* [Task goal]
Copy all lines holding the word "Jump" from the entries.

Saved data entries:

Content starts

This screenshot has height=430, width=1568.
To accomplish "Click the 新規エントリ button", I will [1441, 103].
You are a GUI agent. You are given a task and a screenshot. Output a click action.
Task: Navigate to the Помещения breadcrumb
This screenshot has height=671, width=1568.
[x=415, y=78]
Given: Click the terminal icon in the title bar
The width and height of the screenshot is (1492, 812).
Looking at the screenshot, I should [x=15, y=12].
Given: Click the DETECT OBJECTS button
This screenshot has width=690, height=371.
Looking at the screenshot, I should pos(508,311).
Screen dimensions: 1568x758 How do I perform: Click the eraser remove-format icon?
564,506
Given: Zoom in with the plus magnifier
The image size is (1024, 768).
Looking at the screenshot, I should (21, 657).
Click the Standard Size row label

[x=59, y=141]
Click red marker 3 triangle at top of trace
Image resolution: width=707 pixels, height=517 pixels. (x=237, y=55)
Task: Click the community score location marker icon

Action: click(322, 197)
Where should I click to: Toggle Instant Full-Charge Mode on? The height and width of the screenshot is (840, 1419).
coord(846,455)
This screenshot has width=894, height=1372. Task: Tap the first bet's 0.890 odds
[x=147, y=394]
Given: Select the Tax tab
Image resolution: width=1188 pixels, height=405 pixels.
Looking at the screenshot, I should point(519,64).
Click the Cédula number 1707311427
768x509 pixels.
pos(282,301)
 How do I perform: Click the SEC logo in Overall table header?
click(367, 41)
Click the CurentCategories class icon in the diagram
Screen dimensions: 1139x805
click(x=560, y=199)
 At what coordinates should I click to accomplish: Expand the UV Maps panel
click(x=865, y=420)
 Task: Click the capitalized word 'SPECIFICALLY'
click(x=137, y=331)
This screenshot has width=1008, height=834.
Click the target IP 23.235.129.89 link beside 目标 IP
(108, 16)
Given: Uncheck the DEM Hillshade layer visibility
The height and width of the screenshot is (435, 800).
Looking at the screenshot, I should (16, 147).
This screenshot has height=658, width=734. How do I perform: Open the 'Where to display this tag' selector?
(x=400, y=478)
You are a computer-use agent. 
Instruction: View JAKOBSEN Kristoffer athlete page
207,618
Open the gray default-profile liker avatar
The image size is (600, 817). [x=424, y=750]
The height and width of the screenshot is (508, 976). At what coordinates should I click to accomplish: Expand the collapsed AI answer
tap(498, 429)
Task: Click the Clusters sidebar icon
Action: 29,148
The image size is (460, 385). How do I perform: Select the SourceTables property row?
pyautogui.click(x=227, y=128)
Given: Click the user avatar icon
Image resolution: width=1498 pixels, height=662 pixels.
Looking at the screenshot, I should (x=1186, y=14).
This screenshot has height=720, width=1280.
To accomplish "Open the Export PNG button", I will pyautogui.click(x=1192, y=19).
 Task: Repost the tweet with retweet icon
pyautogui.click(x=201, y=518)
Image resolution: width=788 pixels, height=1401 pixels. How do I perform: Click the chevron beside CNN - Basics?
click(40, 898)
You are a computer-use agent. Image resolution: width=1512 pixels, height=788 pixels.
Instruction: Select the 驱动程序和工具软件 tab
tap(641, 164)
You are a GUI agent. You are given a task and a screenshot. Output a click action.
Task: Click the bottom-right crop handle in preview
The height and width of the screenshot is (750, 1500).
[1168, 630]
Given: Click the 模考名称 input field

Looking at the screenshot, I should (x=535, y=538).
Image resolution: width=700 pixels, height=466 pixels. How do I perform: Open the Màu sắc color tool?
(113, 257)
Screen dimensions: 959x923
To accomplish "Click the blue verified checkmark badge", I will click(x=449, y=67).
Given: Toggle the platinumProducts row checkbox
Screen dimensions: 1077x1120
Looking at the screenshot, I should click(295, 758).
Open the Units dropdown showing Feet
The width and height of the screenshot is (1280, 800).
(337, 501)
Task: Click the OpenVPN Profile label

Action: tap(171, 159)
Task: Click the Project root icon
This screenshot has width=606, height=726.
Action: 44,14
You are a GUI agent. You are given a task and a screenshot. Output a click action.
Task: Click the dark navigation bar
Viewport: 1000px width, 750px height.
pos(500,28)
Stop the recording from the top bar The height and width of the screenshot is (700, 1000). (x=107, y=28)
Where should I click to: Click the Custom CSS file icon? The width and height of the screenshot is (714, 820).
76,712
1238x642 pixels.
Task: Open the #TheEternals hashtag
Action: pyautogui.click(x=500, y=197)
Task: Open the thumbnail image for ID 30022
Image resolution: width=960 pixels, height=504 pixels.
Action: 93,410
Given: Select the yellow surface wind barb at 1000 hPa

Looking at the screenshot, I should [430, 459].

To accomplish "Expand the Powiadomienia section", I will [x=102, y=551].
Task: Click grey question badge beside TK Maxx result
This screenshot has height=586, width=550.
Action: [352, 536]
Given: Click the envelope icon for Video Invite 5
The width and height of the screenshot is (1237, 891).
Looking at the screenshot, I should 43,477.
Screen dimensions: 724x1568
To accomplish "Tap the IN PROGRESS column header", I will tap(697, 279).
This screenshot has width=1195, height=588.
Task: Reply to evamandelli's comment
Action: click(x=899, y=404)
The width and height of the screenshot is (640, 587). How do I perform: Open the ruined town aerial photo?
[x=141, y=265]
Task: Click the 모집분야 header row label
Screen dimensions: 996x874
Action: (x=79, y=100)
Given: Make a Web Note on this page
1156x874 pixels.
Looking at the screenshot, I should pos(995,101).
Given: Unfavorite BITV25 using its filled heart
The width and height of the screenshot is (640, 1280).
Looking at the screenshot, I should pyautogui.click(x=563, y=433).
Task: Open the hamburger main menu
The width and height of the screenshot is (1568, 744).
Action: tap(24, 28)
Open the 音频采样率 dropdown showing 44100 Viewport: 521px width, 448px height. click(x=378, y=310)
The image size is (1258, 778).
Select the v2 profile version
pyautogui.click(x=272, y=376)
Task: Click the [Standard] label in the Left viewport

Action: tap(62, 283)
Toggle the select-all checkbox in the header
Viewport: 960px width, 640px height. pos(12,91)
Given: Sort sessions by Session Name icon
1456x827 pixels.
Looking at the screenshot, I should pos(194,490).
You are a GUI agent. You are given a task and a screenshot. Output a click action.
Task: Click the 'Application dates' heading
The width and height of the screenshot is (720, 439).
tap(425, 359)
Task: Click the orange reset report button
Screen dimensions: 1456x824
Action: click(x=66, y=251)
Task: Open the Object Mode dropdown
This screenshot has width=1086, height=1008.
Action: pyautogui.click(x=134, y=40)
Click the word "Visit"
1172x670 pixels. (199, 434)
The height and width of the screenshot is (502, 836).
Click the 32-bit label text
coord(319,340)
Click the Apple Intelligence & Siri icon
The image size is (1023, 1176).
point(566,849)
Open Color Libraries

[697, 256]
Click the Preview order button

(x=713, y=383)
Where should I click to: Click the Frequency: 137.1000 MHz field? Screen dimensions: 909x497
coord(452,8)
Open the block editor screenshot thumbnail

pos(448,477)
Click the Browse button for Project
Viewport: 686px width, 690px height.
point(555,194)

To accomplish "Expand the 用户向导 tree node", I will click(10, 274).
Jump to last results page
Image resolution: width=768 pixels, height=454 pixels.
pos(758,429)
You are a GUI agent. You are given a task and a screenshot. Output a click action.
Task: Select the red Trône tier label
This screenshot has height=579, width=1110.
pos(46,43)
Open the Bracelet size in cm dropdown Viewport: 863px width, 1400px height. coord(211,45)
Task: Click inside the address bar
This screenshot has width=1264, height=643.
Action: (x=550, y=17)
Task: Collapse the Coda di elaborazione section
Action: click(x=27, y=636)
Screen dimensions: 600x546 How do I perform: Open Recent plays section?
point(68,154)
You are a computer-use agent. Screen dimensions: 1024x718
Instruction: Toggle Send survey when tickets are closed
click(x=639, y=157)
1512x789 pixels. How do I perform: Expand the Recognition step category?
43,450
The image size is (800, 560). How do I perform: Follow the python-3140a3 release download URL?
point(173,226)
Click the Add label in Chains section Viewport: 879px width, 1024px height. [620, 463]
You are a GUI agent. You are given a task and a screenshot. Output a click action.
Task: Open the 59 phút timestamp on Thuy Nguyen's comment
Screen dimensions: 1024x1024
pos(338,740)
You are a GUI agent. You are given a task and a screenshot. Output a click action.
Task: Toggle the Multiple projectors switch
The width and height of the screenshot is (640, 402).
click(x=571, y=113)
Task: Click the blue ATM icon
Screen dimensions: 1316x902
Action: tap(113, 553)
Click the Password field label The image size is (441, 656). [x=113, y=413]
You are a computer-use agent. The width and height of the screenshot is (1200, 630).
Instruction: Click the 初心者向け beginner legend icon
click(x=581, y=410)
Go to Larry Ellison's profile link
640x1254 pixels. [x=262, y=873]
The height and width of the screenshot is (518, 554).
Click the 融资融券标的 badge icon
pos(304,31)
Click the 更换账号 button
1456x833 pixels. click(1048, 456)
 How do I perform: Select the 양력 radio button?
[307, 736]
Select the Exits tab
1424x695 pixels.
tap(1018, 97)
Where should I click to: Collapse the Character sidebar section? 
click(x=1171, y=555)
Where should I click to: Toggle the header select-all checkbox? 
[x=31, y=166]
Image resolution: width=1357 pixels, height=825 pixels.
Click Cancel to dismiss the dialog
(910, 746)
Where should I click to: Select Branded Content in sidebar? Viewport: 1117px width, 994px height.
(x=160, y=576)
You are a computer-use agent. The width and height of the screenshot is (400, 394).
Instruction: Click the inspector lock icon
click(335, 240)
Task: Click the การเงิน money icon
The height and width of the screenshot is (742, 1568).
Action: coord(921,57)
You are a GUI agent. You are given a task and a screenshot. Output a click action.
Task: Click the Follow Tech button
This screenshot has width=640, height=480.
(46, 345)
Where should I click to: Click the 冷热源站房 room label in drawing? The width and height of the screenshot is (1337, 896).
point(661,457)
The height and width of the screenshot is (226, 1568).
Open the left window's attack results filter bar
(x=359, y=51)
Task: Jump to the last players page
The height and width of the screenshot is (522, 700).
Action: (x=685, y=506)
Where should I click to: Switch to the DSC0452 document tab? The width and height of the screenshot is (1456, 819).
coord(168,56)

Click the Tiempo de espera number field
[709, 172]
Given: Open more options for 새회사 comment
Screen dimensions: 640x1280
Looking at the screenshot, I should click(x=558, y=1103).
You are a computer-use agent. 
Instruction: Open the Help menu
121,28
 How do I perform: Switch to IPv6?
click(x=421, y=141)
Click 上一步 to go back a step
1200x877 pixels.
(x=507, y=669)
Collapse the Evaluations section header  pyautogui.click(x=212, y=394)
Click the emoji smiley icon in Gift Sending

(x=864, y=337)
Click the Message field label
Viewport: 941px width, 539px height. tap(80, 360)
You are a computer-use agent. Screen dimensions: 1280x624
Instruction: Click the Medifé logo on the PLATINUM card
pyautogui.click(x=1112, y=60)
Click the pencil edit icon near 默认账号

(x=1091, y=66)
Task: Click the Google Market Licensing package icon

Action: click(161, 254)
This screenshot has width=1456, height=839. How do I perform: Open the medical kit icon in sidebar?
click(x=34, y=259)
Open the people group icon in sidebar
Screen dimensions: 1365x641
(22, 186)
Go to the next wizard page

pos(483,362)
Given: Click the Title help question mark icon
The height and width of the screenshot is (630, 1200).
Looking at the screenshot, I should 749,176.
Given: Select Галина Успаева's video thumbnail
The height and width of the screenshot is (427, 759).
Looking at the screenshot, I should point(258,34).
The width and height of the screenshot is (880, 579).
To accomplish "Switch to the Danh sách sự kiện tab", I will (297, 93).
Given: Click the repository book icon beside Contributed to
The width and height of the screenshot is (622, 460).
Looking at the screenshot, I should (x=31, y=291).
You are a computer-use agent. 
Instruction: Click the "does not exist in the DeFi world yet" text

Content ends

* [Written response]
Jump to last results page
Task: Jump to the last players page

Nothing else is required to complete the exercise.